Neue Anforderungen an das Stromnetz

Im Projekt Smart Power Flow erprobt die LEW Verteilnetz GmbH (LVN) den Einsatz eines großen Batteriespeichers in einem lokalen Niederspannungsnetz. Der Ortsspeicher soll das regionale Verteilnetz unterstützen und entlasten. Er ist der bislang größte Speicher seiner Art in Bayern.

 

Der Umbau der Energieversorgung in Deutschland hat große Auswirkungen auf die regionalen Stromnetze. Ursprünglich waren die Netze zum Verteilen des Stroms angelegt. Heute sammeln sie in Bayerisch-Schwaben vor allem Strom aus den zahlreichen Photovoltaik-Anlagen ein.

 

 

Die Herausforderung dabei: Bei starkem Sonnenschein erzeugen die PV-Anlagen gerade in der Mittagszeit besonders viel Strom. Oftmals sogar mehr als zu dieser Zeit im Ortsnetz verbraucht werden kann. Der überschüssige Strom muss dann über das regionale Verteilnetz in das Übertragungsnetz zurückgespeist werden.
Um eine Überlastung zu vermeiden, muss dafür heute bereits in vielen Fällen das Stromnetz ausgebaut werden.

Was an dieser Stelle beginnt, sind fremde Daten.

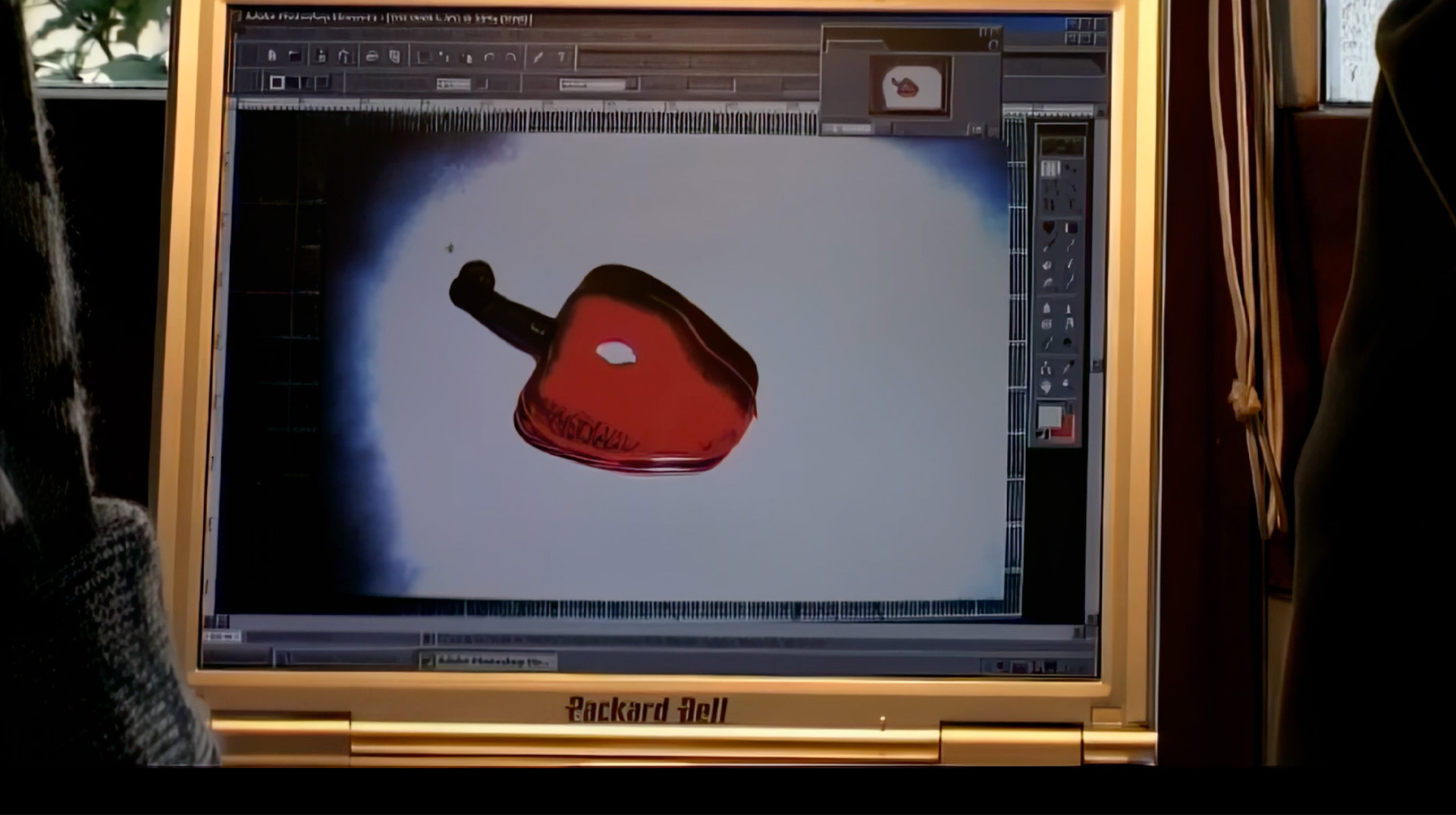Click the New file icon in the toolbar
Viewport: 1456px width, 815px height.
[x=271, y=55]
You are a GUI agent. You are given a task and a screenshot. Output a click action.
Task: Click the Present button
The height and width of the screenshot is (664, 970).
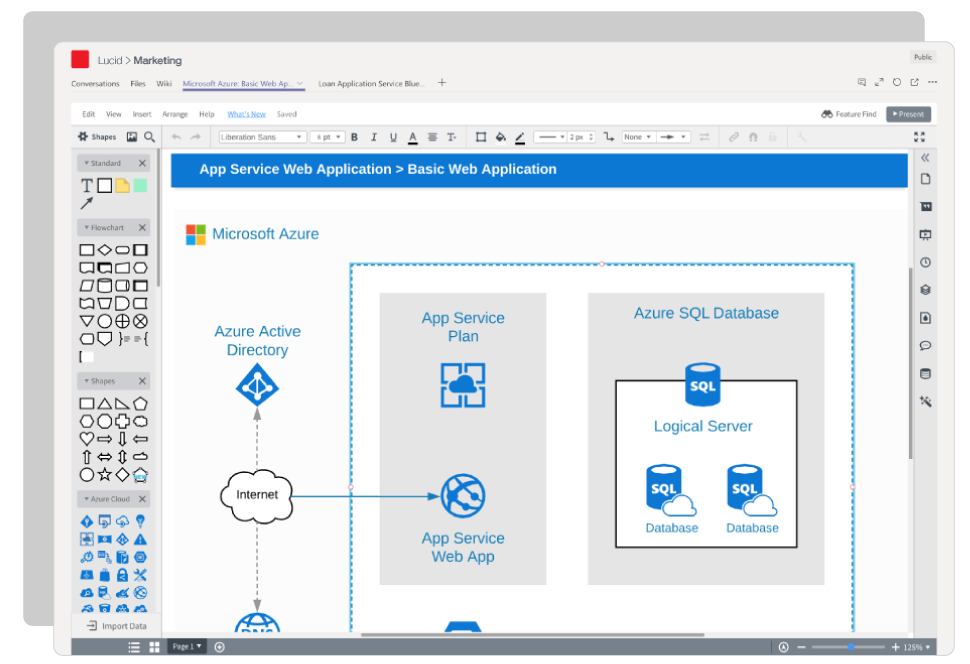[x=908, y=114]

Ein großer Batteriespeicher kann den überschüssigen Strom aus erneuerbaren Energien lokal zwischenspeichern und später bei Bedarf wieder ins Ortsnetz abgeben.

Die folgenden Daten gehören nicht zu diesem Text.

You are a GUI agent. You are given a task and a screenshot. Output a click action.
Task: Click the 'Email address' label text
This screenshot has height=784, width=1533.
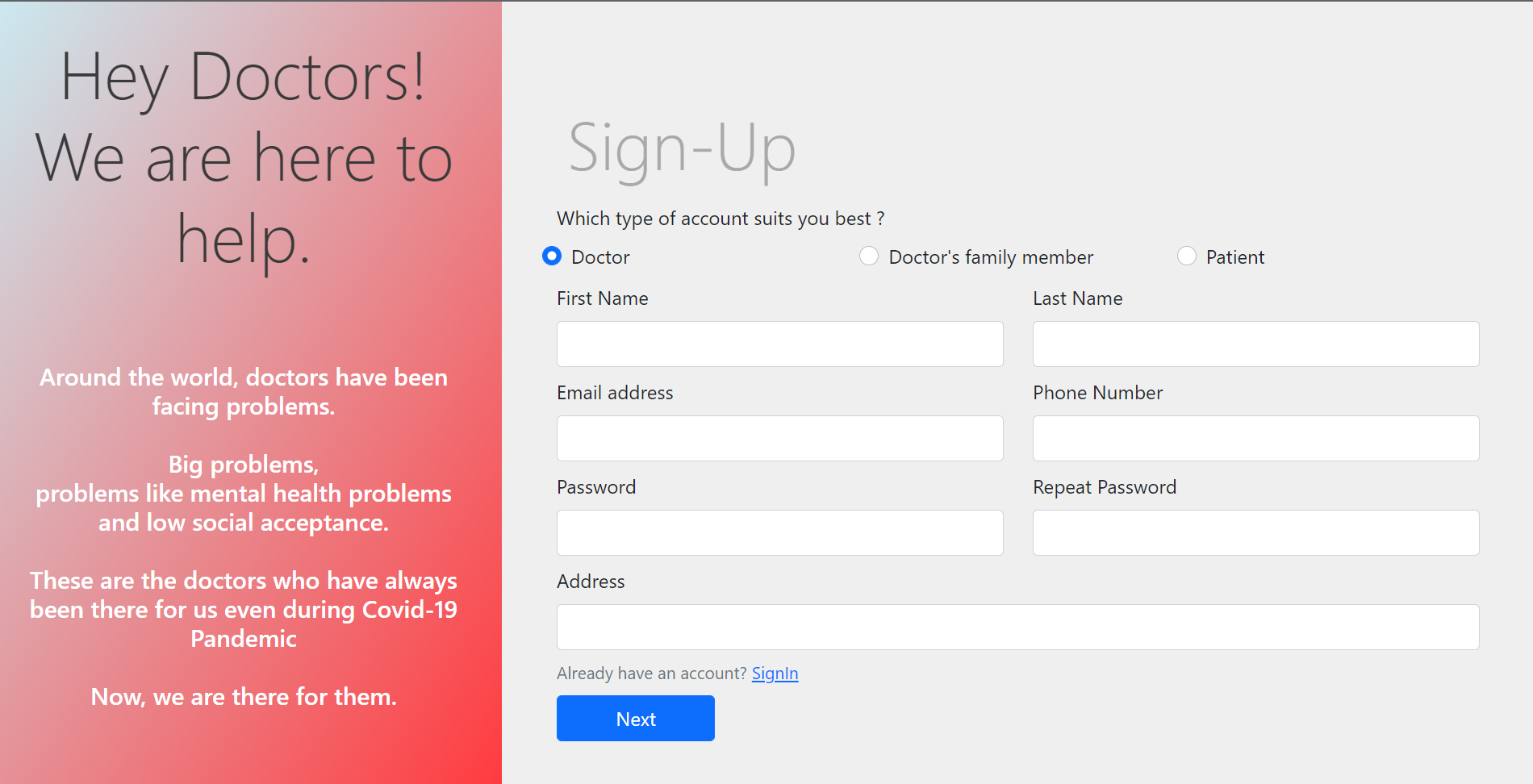(615, 393)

Ziele des Forschungsprojekts Smart Power Flow

  • Lokaler Ausgleich zwischen Erzeugung und Verbrauch schaffen
  • Potenziale zur Vermeidung von Netzausbau identifizieren
  • verschiedene Betriebs- und Vermarktungsweisen des Ortsspeichers testen, beispielsweise Spannungshaltung, Blindleistungsmanagement, Frequenzregelung oder zukünftig Teilnahme am Regelenergiemarkt.

 

Projektpartner

Projektpartner bei dem auf drei Jahre angelegten Projekt sind das Reiner Lemoine Institut, dieSMA Solar Technology AG, die LEW Verteilnetz GmbH und der Speicherpionier Younicos AG. Smart Power Flow wird gefördert vom Bundesministerium für Wirtschaft und Technologie aufgrund eines Beschlusses des Deutschen Bundestages.